Turks don’t belong in Greece, actually turks don’t even belong in the occupied territories called turkey, turks are invaders that haven’t even been in the are 1000 years. Those territories belong to Armenians, Syrians, Kurds and Greeks, all these people have lived in the area thousands of years before the turkic invasion.
Greeks are not an ethnic minority in Turkey. Half a million Turks became overlords to 12 million Byzantines?and forcibly converted them over a thousand years. Today genetic analysis shows no genetic differences among Turks and Greeks and their Minoic and Mycenaic ancestors. However under the Ottomans people could not learn their Greek language or be educated in their history and after Ataturk the people of Turkey have been subjected to the only successful fascist construct of the 20th century which is becoming even more noxious under Erdogan.

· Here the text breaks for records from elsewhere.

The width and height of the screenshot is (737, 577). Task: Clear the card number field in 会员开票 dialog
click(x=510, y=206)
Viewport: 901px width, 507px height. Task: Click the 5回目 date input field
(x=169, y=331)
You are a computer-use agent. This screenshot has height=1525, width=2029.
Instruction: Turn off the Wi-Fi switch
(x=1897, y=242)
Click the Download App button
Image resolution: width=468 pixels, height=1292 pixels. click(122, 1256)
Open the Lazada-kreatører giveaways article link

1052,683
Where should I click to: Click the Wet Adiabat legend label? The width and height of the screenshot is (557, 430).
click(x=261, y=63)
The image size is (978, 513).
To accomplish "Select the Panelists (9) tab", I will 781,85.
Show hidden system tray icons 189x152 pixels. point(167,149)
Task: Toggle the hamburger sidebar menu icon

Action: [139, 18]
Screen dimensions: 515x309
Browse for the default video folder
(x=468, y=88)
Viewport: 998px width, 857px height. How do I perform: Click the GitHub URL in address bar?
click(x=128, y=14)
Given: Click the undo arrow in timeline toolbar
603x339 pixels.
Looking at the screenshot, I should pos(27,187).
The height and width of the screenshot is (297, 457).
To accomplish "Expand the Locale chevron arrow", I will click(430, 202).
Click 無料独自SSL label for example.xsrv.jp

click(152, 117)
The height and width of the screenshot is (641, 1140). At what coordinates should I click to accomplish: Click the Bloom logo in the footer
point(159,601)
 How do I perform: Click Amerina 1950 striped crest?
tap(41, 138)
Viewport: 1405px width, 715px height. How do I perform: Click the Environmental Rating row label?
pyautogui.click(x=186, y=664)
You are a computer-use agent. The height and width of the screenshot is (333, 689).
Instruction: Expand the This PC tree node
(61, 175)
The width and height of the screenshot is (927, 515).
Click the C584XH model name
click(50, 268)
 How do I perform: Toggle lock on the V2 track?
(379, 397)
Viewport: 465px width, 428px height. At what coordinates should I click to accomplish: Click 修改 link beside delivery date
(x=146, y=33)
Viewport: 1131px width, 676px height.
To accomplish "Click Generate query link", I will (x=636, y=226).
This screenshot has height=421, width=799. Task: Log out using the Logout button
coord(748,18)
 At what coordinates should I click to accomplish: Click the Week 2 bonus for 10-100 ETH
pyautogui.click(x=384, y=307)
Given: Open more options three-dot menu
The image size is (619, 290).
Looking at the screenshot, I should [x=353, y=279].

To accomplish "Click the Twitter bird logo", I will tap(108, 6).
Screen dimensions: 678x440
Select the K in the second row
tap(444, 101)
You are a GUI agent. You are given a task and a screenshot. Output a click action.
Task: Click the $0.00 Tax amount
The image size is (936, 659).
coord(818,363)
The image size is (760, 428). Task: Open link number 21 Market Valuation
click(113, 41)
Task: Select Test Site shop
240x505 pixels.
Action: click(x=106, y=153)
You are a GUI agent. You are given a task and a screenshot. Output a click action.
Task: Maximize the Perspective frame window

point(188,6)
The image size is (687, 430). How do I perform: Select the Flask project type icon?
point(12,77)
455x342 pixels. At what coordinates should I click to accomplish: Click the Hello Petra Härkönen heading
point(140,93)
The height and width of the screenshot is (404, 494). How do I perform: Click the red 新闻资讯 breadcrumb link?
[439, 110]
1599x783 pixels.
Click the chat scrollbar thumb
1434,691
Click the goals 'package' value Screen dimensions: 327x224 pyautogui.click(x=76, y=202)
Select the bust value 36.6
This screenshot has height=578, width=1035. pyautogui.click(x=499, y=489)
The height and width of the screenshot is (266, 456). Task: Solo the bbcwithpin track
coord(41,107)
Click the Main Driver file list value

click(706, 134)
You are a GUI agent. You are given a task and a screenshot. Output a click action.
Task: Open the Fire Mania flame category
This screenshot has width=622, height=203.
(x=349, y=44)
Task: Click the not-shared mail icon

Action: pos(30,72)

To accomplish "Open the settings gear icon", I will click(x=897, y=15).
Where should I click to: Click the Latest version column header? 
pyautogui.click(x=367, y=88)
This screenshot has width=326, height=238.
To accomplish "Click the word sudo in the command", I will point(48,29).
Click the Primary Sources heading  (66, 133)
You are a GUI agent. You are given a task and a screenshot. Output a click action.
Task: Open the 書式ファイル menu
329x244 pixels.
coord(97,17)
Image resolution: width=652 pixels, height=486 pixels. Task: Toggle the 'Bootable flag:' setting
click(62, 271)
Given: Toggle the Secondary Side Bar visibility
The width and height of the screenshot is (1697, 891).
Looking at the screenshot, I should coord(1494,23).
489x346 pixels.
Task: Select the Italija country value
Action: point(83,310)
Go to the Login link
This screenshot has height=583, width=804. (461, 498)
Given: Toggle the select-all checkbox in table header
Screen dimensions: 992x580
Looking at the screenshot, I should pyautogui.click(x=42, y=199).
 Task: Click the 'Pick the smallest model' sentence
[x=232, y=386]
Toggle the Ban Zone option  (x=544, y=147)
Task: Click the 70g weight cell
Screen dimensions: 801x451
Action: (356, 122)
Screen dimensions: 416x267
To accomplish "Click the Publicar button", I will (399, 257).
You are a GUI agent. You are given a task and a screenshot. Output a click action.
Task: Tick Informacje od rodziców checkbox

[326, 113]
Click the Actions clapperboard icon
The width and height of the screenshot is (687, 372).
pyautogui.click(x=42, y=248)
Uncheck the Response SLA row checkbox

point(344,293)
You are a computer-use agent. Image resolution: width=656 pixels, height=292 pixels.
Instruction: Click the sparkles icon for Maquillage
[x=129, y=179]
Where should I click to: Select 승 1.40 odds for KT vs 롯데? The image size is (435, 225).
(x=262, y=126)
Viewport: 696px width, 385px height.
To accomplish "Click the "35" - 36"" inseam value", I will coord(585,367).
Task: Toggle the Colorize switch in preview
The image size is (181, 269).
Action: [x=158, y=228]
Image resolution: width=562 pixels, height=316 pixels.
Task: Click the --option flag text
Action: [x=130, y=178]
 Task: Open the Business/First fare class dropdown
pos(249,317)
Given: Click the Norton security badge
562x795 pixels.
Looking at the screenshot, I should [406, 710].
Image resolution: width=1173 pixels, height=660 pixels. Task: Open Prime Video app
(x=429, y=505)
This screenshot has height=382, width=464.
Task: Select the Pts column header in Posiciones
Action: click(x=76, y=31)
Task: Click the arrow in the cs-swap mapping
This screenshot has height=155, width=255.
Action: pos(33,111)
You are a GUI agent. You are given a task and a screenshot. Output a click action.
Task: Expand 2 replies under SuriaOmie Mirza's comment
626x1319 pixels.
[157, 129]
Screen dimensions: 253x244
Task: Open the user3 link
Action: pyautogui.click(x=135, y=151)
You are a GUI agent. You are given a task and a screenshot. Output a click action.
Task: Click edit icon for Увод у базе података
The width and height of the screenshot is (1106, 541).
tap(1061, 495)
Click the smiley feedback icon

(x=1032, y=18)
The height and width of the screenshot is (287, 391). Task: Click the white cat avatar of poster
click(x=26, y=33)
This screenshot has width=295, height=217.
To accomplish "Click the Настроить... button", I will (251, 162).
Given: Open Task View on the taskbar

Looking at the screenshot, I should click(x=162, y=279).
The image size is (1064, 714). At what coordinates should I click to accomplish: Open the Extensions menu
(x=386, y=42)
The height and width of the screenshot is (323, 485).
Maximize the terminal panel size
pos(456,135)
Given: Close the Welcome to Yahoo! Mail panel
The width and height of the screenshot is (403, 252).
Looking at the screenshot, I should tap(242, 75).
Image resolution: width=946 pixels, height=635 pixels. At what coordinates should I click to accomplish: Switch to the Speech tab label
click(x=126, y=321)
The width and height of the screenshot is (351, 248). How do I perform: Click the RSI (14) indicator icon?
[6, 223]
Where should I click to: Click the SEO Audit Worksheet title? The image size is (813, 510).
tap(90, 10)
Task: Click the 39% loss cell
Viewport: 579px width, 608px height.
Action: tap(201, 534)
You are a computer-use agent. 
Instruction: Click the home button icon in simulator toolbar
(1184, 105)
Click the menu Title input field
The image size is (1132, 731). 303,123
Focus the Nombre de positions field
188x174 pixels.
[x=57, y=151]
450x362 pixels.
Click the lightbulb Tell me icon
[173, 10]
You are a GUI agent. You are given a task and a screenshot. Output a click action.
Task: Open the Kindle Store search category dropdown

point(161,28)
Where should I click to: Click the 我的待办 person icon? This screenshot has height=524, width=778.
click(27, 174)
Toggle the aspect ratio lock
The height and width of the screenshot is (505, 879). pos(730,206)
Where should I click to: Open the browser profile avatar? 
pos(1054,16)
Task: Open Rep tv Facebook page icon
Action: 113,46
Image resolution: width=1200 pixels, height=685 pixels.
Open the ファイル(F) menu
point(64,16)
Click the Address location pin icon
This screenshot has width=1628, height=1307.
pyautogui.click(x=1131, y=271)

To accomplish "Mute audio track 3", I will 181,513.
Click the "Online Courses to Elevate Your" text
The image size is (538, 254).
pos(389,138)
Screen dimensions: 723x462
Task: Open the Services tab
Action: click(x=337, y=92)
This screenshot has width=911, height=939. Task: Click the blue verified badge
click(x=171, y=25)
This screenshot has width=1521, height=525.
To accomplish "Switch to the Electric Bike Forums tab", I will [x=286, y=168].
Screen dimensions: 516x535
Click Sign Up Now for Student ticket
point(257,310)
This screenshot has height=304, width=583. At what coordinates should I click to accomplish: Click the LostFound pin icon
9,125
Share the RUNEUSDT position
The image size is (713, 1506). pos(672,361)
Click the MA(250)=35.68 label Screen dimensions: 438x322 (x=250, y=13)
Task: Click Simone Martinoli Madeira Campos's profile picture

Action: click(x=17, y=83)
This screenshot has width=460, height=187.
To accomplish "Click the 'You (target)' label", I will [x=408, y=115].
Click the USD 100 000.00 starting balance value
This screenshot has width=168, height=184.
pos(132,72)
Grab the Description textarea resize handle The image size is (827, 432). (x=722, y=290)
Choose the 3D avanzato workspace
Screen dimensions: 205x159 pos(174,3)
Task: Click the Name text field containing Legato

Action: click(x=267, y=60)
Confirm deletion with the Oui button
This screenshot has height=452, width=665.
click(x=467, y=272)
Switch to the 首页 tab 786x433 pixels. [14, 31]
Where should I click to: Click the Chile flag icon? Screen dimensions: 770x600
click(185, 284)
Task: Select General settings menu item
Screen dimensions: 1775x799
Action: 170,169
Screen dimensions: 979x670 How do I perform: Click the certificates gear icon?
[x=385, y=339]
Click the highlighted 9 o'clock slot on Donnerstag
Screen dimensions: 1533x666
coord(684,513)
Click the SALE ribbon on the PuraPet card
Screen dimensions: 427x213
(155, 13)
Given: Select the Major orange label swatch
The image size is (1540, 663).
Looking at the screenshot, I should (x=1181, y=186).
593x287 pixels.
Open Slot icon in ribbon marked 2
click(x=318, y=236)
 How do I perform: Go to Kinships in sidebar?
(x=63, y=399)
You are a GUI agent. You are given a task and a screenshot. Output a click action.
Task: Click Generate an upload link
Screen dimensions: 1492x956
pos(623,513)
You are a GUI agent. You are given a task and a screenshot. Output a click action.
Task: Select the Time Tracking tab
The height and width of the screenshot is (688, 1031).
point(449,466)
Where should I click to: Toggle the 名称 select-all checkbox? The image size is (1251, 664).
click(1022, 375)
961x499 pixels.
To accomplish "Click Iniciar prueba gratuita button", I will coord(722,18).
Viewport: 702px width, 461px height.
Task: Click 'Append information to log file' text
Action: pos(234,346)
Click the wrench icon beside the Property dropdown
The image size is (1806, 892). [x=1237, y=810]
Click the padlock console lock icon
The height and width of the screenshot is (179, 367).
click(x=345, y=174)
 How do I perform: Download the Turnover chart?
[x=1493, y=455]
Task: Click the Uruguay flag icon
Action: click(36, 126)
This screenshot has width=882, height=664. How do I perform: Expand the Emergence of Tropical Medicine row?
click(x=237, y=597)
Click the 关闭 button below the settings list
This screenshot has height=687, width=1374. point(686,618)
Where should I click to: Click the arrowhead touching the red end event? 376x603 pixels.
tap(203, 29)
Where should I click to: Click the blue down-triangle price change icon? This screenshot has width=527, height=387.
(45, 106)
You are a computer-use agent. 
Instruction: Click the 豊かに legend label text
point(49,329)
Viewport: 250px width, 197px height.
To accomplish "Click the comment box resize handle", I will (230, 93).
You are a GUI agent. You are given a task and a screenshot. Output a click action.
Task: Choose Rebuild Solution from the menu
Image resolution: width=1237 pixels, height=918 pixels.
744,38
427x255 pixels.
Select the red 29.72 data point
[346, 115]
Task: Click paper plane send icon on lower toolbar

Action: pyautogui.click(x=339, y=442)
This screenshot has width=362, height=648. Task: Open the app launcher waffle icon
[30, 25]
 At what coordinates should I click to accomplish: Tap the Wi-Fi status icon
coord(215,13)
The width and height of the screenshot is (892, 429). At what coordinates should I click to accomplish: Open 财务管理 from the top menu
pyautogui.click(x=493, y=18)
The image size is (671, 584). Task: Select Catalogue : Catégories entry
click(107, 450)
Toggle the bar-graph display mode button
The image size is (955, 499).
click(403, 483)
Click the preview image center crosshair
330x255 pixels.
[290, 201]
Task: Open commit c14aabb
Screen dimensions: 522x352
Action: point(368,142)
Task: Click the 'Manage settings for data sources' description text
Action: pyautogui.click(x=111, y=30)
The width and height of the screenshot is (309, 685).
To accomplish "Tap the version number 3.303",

The Ottoman Turks came and eventually took over. You had multiple battles and wars after that, and now we have our current state. I am a Greek…and, I look to the past to learn and understand, and I live in the present. My problem with Turkey is not that they came and took other people’s land – that was normal. The problem I have with Turkey is that they destroy, and try to manipulate history. They don’t respect, celebrate…or even acknowledge history. And in turn, they don’t respect, celebrate…or even acknowledge other cultures/religions.